This month marks an important waypoint for defense contractors subject to the new cybersecurity requirements imposed by the Department of Defense. For contractors subject to the requirements of Defense Federal Acquisition Regulation Supplement (DFARS) 252.204-7012, Safeguarding Covered Defense Information and Cyber Incident Reporting (the clause), the deadline for compliance with the clause’s cybersecurity requirements is Dec. 31, 2017, giving covered defense contractors just six months to ensure compliance with the standards prescribed by the clause.
As covered contractors push to meet this deadline, they should keep in mind a few important features of the clause. The clause is required to be included in all Department of Defense contracts ‒ other than contracts for commercially available, off-the-shelf items ‒ but the obligations it imposes on individual contractors can vary considerably.
The clause affects contractors and subcontractors whose IT systems are used to store or transmit covered defense information (CDI). Though CDI is broadly defined to include any unclassified information required in accordance with law, regulation or other government policies, contractors are well-advised to identify the precise types of CDI that may transit through or be stored on their information systems in order to best determine the scope of the contractors’ security obligations. For most contractors, these obligations will be satisfied by implementing the standards prescribed by National Institute of Standards and Technology (NIST) Special Publication (SP) 800-171, titled Protecting Controlled Unclassified Information in Nonfederal Information Systems and Organizations. However, the clause prescribes procedures for approving alternative security measures that may be implemented in lieu of NIST SP 800-171. By identifying the types of CDI transiting through or stored on a contractor’s information system, that contractor can better determine whether to consider seeking approval of any alternative system.
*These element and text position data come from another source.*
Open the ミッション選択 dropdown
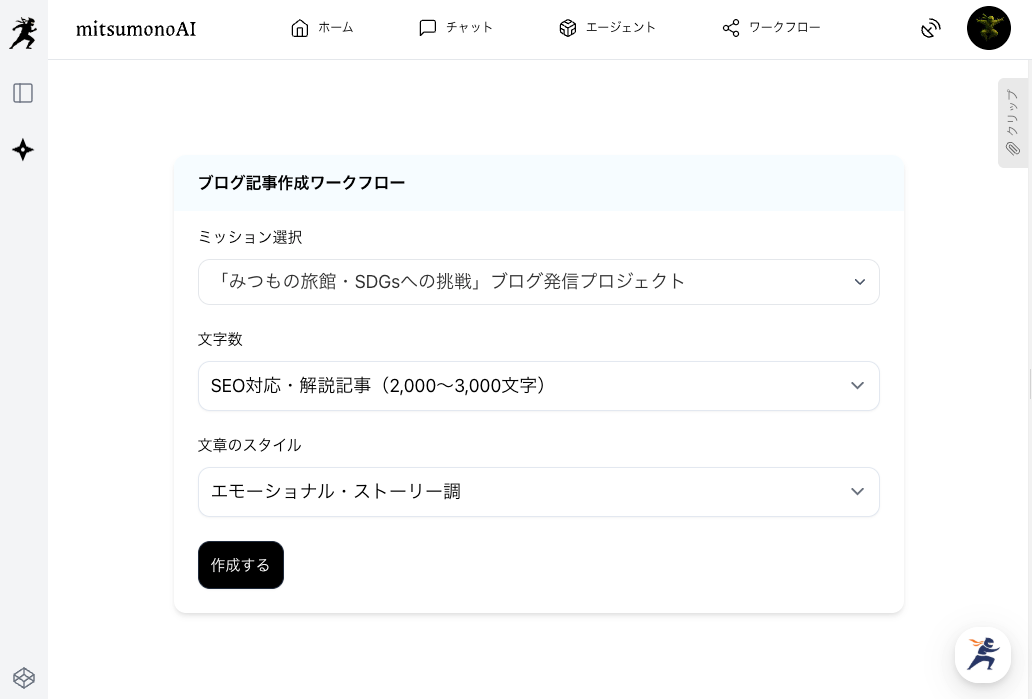[x=538, y=282]
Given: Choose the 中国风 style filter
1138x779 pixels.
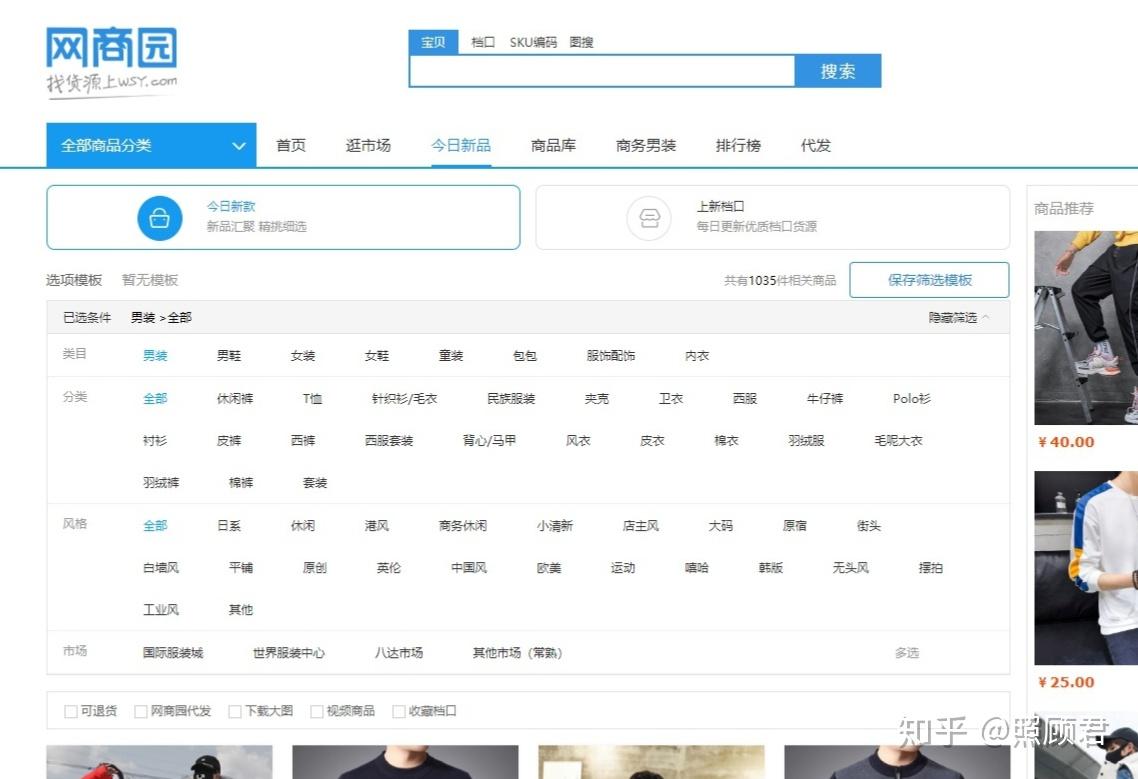Looking at the screenshot, I should 469,568.
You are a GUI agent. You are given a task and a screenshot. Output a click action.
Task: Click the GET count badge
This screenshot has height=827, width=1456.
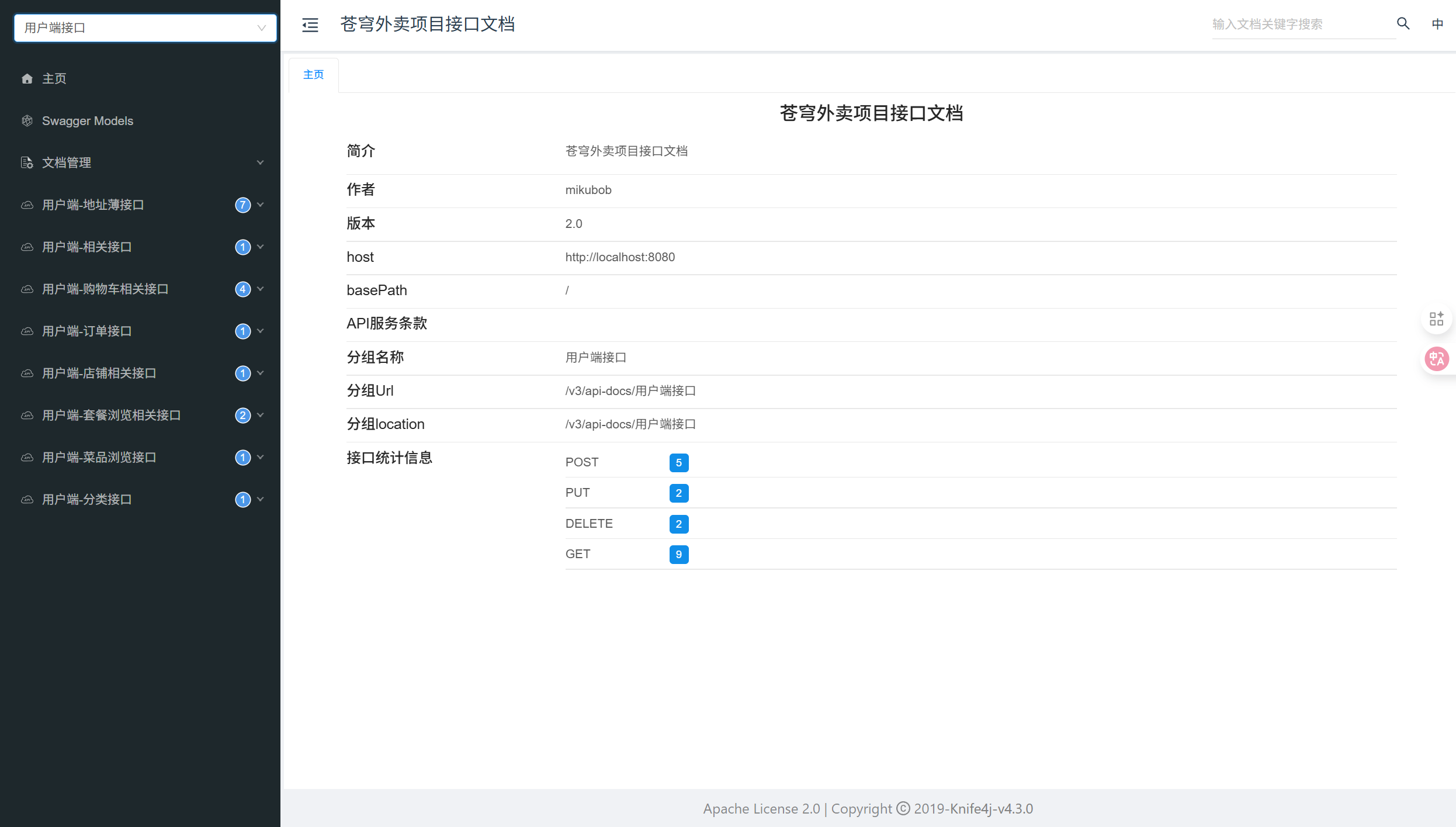tap(678, 554)
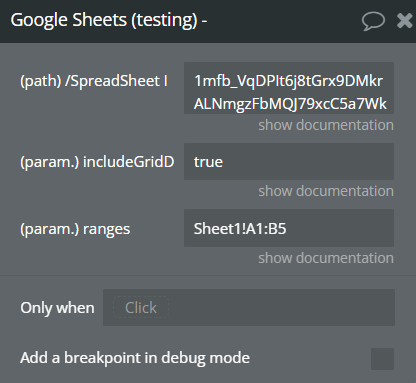Edit the SpreadSheet ID path field
Image resolution: width=416 pixels, height=383 pixels.
tap(289, 88)
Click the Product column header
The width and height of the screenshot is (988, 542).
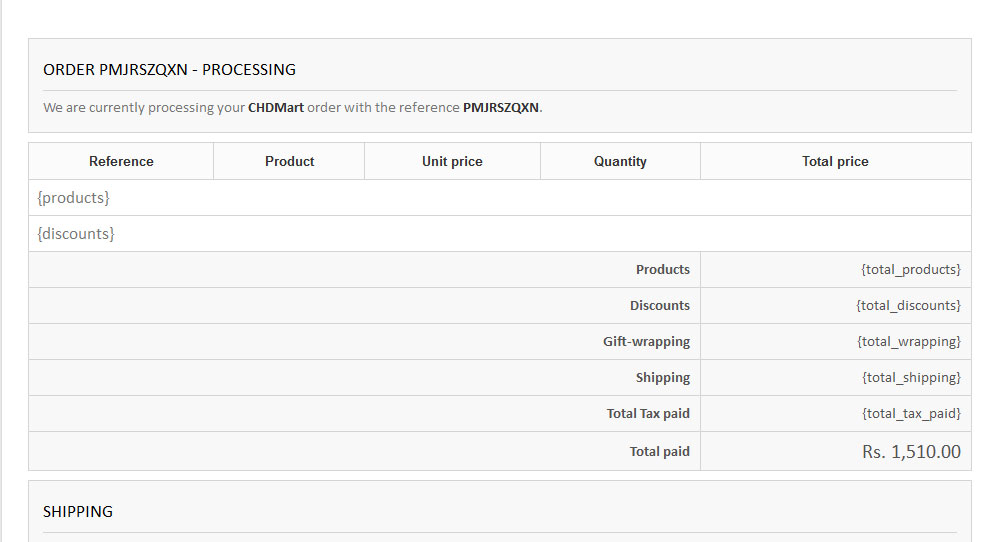tap(289, 161)
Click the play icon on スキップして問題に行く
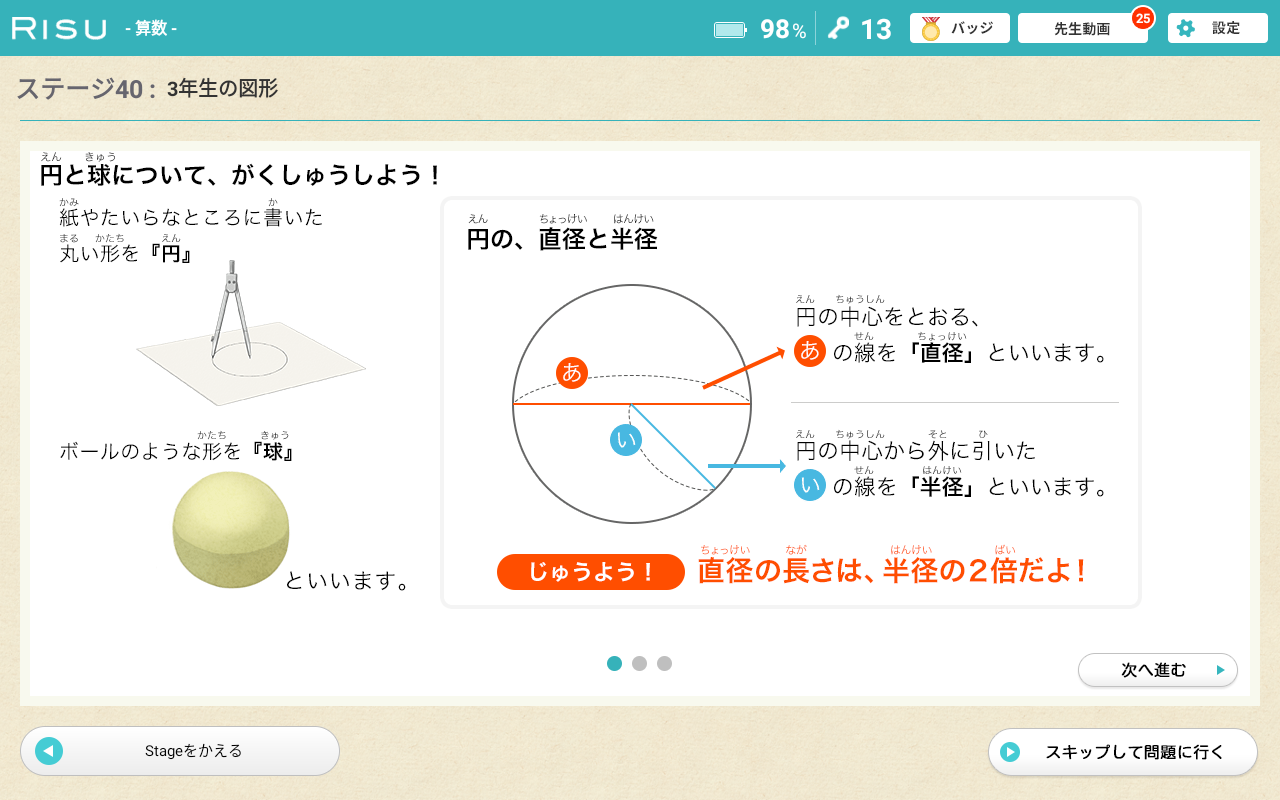 [1010, 752]

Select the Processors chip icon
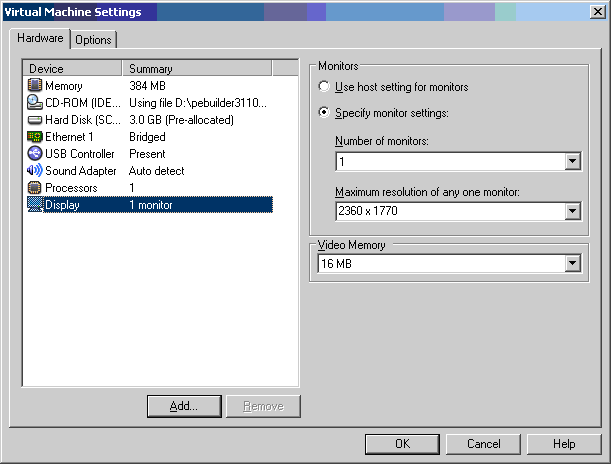[x=35, y=188]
Finally, the clause prescribes additional requirements for contractors using external, cloud-based information systems or services and requires contractors to ensure such external services comply with security requirements equivalent to those established by the government for the Federal Risk and Authorization Management Program (FedRAMP) moderate baseline.
With only six months remaining until covered contractors and subcontractors must finish implementing their security measures, it is imperative for contractors and subcontractors to quickly identify the scope of their requirements.
As reported in a previous alert by BakerHostetler’s Government Contracts team, the past year has seen significant increases in federal contractors’ obligations in connection with cybersecurity compliance. These increased obligations, however, can be addressed efficiently through advanced planning and assessments of contractors’ requirements.